I'm trying to prove that for every multihead Turing machine X, there is a multihead Turing machine y such that for any input string z, we have volume(X, z) = Θ(Y(z)) and volume(Y,z) = Θ(Y(z)). In other words, the three values are all equal up to a constant. The volume is defined as the summation of all head movements during the computation. The tape is one-way infinite to the right.
So far, I have a representation that goes as the follow. Let Y have 3 areas for info. The areas do as follows:
- Simulates X
- Counts the current number of cells in use by X:
- Binary counter where the least significant bit is read first
- Initially every other symbol is a 1 i.e
| |1| |1| |.... - The * symbol will indicate where the head currently is
- For each move right in (1) a 1 gets written at the beginning
|1*|1| |1|..., - For each move left in (1) a 0 gets written at the beginning
|0*|1| |1| - If there is no shift in (1) after that step, don't do anything, continue to next transition
- Adding, subtracting, or no change, add the current amount to (3)

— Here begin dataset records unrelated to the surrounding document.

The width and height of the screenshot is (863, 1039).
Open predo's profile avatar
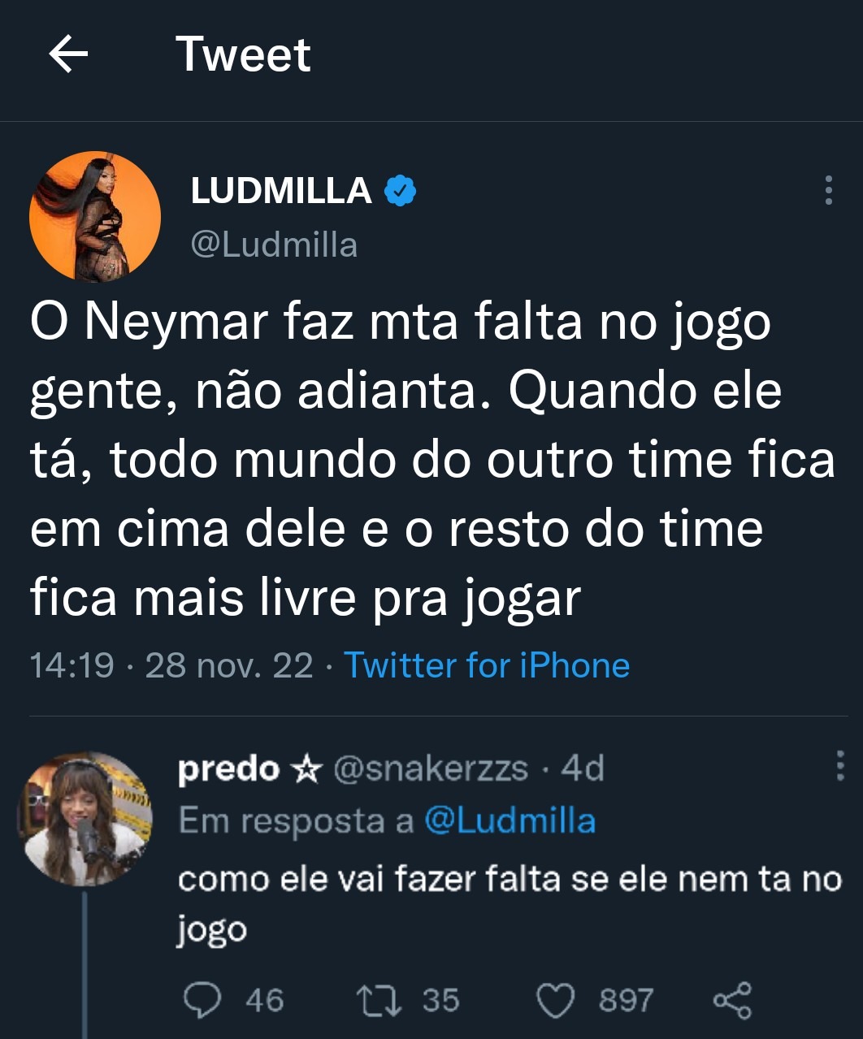(85, 818)
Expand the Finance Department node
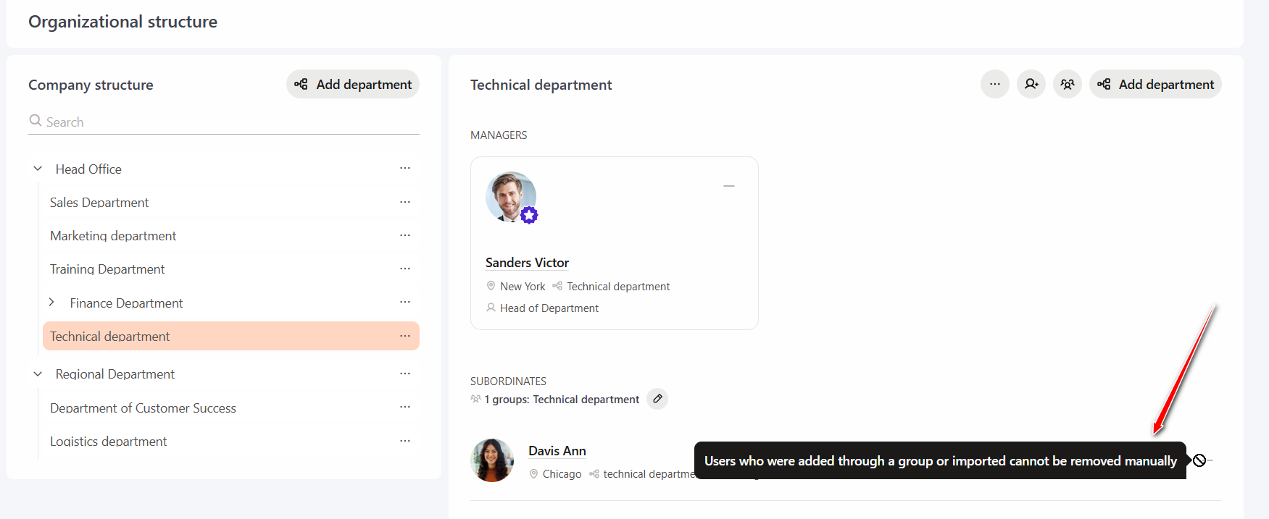Screen dimensions: 1269x519 coord(51,302)
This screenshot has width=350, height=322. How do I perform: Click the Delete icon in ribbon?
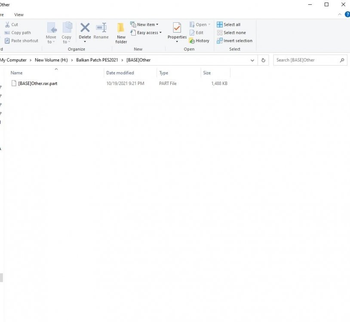85,29
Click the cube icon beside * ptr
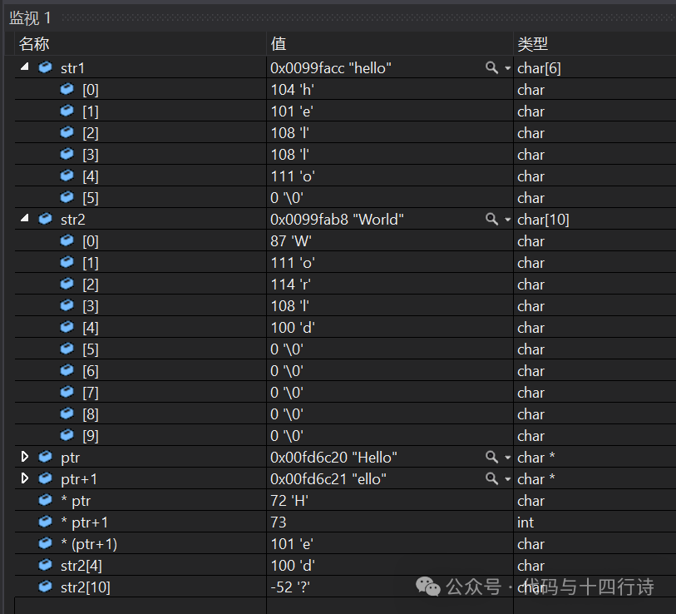The image size is (676, 614). point(45,500)
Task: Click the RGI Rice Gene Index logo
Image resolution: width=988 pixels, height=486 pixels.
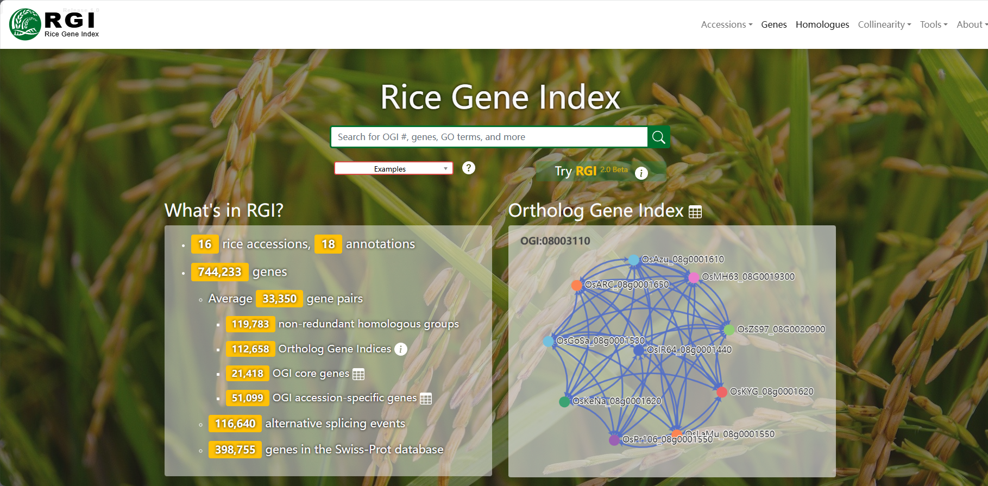Action: (54, 24)
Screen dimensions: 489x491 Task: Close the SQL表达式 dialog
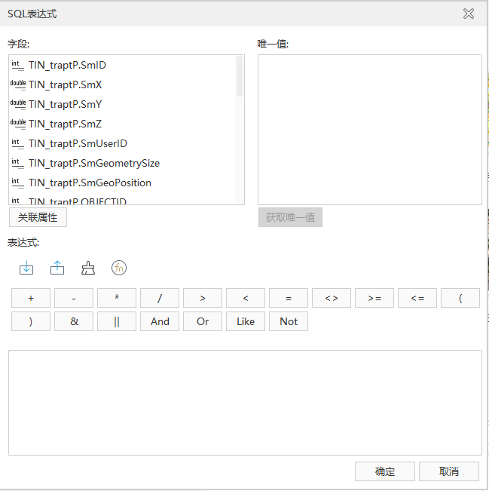coord(469,14)
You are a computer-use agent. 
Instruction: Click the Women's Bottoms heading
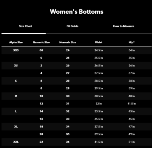(77, 11)
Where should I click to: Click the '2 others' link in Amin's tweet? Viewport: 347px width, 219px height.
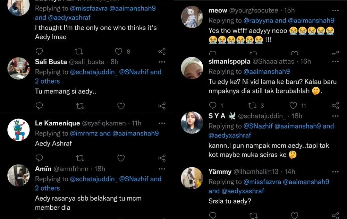click(x=47, y=188)
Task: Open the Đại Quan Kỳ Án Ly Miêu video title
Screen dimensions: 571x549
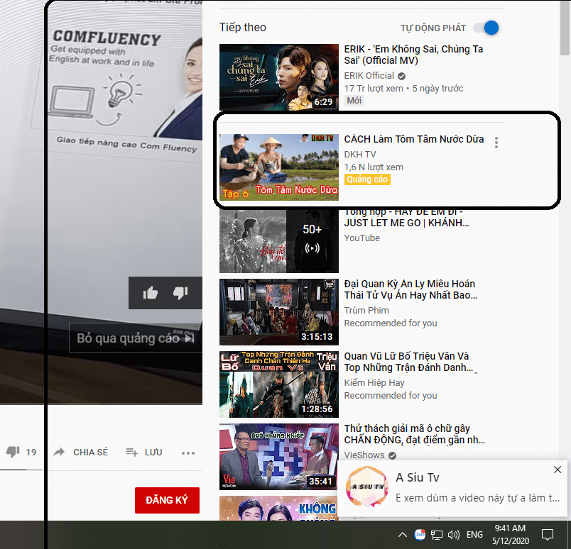Action: point(410,289)
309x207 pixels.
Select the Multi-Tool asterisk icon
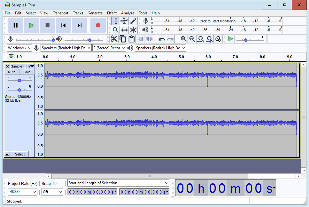coord(133,30)
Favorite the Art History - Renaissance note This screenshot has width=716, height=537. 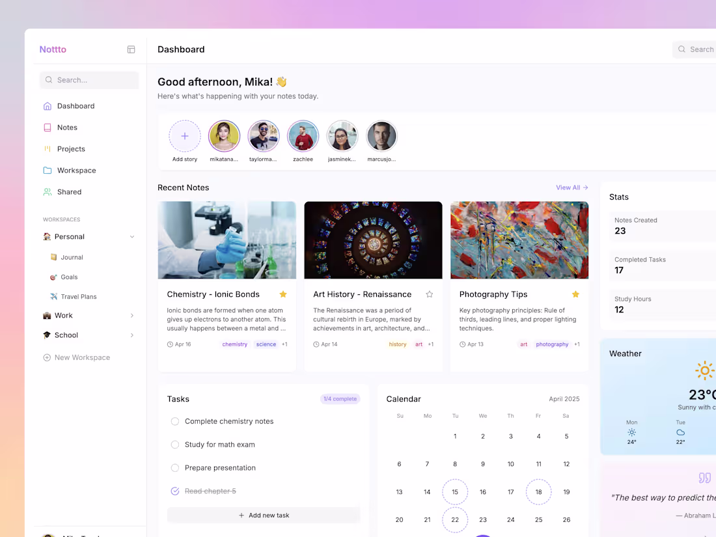pyautogui.click(x=429, y=294)
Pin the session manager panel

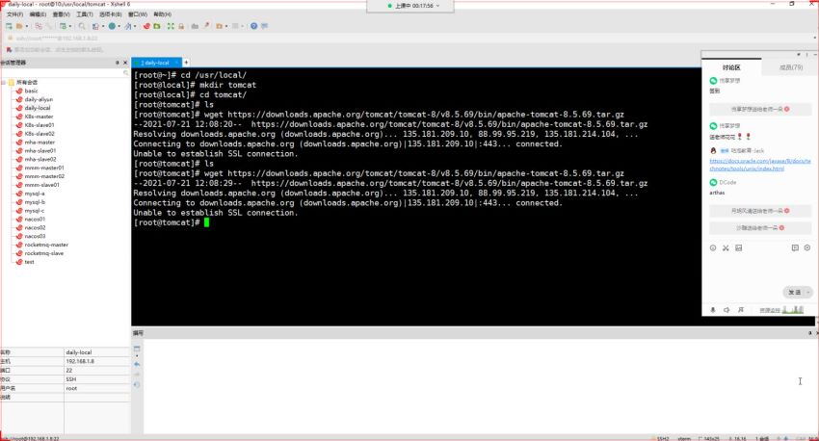[x=117, y=63]
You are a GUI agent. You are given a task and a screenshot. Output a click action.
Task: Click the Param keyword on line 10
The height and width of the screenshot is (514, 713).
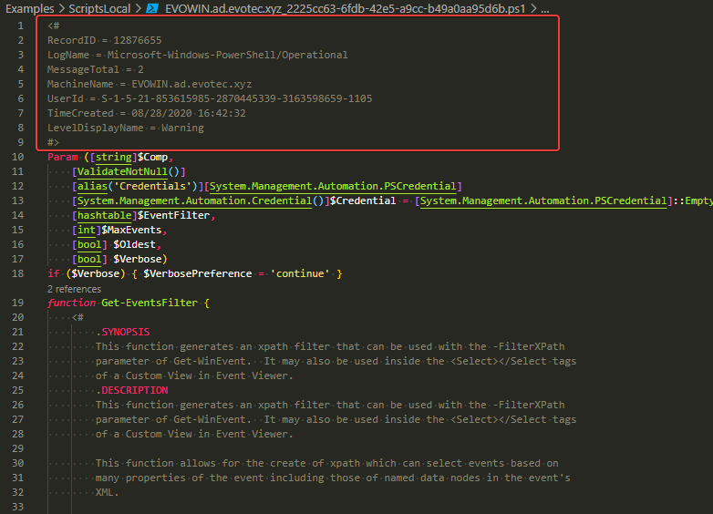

- Accumulation of volume (#heads used throughout X's computation):
- From the head's position in (2) add a 1 in the same position in (3)
- When the most significant bit in (2) is to be added (as like above), transition the head to (3), mark that position with a 1, transition back to (2), then add the 1 (namely, place the counter head in that spot as the 1 is already there)
At the end of (1)'s computation, (when the machine halts and all heads have dropped off the tape), the output of Y should be computed volume for X.
I am currently trying to figure out a relation between X, Y, and there runtime/volumes to prove my observation from above.